An nsamp by ny sized matrix of outcome variables Y
You want the results from regressing each column of Y on data matrix X. That is, we're doing multivariate regression but there's a common data matrix X.
That is, we're estimating:
y_{ij} = \sum_k b_k * x_{ik} + e_{ijk} for i=1...nsamp, j = 1...ny, k=1...dim
If you're trying to do something different than this, you need to clearly state what you're trying to do!
To regress Y on X you could do:
[beta_mvr, sigma_mvr, resid_mvr] = mvregress(X, Y);
This appears to be horribly slow. The following should match mvregress for the case where you're using the same data matrix for each regression.
beta_hat = X \ Y; % estimate beta using least squares
resid = Y - X * beta_hat; % calculate residual
If you want to construct a new data matrix with a vector of ones, you would do:
X_withones = [ones(nsamp, 1), X];
Further clarification for some that are confused
Let's say we want to run the regression
y_i = \sum_j x_{ij} + e_i i=1...n, j=1...k
We can construct the data matrix n by k datamatrix X and an n by 1 outcome vector y. The OLS estimate is bhat = pinv(X' * X) * X' * y which can also be computed in MATLAB with bhat = X \ y.

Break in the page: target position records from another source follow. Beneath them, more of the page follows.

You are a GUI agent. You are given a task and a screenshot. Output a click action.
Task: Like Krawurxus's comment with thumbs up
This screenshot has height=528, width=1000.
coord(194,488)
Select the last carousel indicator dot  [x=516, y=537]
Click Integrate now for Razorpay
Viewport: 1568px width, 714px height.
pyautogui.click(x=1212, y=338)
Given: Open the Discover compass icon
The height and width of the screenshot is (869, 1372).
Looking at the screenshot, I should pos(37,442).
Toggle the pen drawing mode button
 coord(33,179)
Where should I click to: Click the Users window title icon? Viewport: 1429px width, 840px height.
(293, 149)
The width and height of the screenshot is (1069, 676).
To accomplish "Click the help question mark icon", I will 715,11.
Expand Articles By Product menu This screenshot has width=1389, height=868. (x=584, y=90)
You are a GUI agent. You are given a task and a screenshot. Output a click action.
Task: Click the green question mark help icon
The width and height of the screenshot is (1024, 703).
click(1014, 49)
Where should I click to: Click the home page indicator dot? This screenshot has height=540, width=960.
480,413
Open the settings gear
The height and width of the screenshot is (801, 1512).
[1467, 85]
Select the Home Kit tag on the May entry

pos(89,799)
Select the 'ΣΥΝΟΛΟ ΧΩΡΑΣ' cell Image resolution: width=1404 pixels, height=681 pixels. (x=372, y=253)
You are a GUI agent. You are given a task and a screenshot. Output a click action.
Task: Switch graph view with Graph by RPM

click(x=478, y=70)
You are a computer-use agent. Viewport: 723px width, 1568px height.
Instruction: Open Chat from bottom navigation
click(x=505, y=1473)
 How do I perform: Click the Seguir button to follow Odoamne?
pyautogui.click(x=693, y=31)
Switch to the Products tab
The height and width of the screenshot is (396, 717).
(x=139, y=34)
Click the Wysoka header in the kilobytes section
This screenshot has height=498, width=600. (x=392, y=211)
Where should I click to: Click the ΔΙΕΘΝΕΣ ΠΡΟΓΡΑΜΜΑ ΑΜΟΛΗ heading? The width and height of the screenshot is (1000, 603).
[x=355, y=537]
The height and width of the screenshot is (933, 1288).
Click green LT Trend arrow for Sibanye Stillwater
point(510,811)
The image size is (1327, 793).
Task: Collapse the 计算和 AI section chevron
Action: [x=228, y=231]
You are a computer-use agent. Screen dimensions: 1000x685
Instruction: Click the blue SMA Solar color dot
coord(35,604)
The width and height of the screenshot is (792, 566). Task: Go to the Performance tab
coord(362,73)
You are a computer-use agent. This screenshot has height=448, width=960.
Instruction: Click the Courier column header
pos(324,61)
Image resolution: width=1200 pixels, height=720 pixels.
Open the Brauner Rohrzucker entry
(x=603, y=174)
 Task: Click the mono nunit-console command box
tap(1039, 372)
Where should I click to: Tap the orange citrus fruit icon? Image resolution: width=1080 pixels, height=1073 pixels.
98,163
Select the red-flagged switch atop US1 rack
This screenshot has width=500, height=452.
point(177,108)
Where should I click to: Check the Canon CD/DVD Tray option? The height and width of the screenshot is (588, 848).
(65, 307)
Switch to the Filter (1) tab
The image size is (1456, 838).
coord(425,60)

If you want to do this multiple times (i.e. run multivariate regression on the same data matrix X), you can construct an outcome matrix Y where EACH column represents a separate outcome variable. Y = [ya, yb, yc, ...]. Trivially, the OLS solution is B = pinv(X'*X)*X'*Y which can be computed as B = X \ Y. The first column of B is the result of regressing Y(:,1) on X. The second column of B is the result of regressing Y(:,2) on X, etc... Under these conditions, this is equivalent to a call to B = mvregress(X, Y)
Even more test code
If regressors are the same and estimation is by simple OLS, there is an equivalence between multivariate regression and equation by equation ordinary least squares.
d = 10;
k = 15;
n = 100;
C = RandomCorr(d + k, 1); %Use any method you like to generate a random correlation matrix
s = randn(d+k , 1) * 10;
S = (s * s') .* C; % generate covariance matrix
mu = randn(d+k,1);
data = mvnrnd(ones(n, 1) * mu', S);
Y = data(:,1:d);
X = data(:,d+1:end);
[b1, sigma] = mvregress(X, Y);
b2 = X \ Y;
norm(b1 - b2)
You will notice b1 and b2 are numerically equivalent. They are equivalent even though sigma is EXTREMELY different from zero.